Clinical Characteristics
Ocular Features: 

Gaucher disease is often divided into three clinical types, I, II, and III although all are caused by mutations in the same gene.  Type I, sometimes called nonneuronopathic type I, has ocular features including white deposits in anterior chamber structures such as the corneal endothelium, pupillary margin, and the angle, as well as in the ciliary body.  Pingueculae can be prominent.  The perimacular retina often appears grayish and also can show some white spots.  These may also be seen in the posterior vitreous in at least some patients with type III  There may be pigmentary changes in the macula and uveitis occurs rarely.  Macular atrophy has been reported and the retinal vasculature may be abnormally permeable. Corneal opacities have been seen in some patients.  Oculomotor apraxia and abnormal opticokinetic responses are common in types II and III.  Visual acuity may be in the range of 20/200.

Other conditions with ataxia and oculomotor apraxia are: ataxia with oculomotor apraxia 1 (208920), ataxia with oculomotor apraxia 2 (602600), ataxia-telangiectasia (208900) and Cogan-type oculomotor apraxia (257550) which lacks other neurologic signs.

Systemic Features: 

This is a severe systemic disease with perinatal lethality in some patients.  The range of clinical heterogeneity is wide, however, and minimally affected adult patients have also been described.  Individuals with nonneuropathic type I lack central nervous system involvement.  They often do have hepatosplenomegaly and pancytopenia with bone marrow involvement which are common to all types.  The latter may be responsible for frequent bone fractures and other orthopedic complications such as vertebral compression.  Thrombocytopenia with bleeding complications contributes to the primary anemia which is also present.  Interstitial lung disease can be seen in type I disease but occurs in less than 5% of patients. This is the most common of the three types. 

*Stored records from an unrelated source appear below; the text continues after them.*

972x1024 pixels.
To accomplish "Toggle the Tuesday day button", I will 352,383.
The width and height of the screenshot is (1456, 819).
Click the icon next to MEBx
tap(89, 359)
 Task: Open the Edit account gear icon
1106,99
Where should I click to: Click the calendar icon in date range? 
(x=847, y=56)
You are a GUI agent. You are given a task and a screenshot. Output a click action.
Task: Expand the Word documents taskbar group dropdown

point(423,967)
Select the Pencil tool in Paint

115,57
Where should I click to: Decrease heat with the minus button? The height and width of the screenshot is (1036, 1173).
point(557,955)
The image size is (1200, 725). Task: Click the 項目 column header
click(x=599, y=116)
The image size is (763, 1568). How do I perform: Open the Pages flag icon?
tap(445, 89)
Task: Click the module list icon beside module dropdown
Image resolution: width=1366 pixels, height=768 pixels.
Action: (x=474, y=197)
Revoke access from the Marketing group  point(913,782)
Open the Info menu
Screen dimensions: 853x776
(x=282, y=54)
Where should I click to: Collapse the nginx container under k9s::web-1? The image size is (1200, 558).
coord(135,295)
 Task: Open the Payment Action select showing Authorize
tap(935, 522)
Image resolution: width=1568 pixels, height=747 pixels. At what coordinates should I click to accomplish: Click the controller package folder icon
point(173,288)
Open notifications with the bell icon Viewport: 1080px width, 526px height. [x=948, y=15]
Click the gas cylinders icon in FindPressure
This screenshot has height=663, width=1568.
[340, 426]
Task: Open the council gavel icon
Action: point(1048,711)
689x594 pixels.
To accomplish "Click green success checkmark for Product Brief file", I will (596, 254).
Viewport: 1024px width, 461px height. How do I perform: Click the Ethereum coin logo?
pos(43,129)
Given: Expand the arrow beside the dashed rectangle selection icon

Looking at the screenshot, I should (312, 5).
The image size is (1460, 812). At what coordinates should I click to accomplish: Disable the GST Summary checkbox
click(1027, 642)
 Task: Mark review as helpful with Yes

Patients with type I Gaucher disease have an increased risk of cancer, especially those of the hematological system.  For example, the risk for multiple myeloma has been estimated to be 37 times higher than in the general population.  There is also evidence of an increased incidence of multiple consecutive cancers in this condition.  Enzyme replacement therapy may reduce the risk of malignancies.

Patient with types II (acute neuronopathic [230900]) and III (subacute neuronopathic [231000]) are more likely to have neurologic disease with bulbar and pyramidal signs and sometimes seizures.  In type II, onset is in infancy and lifespan is about 2 years.   They have hepatosplenomegaly with growth arrest and developmental delays after a few months.  The clinical signs in type III or subacute neuronopathic type the onset is later (2.5 years to adulthood) than in type II and progression of neurologic disease is slower.  Early childhood development may appear normal for several years until abnormal extraocular movements or seizures are observed.  Type III is sometimes called Norrbottnian type.

Genetics

All three types of Gaucher disease are caused by mutations in the GBA (glucocerebrosidase) gene (1q21) and are inherited in an autosomal recessive pattern.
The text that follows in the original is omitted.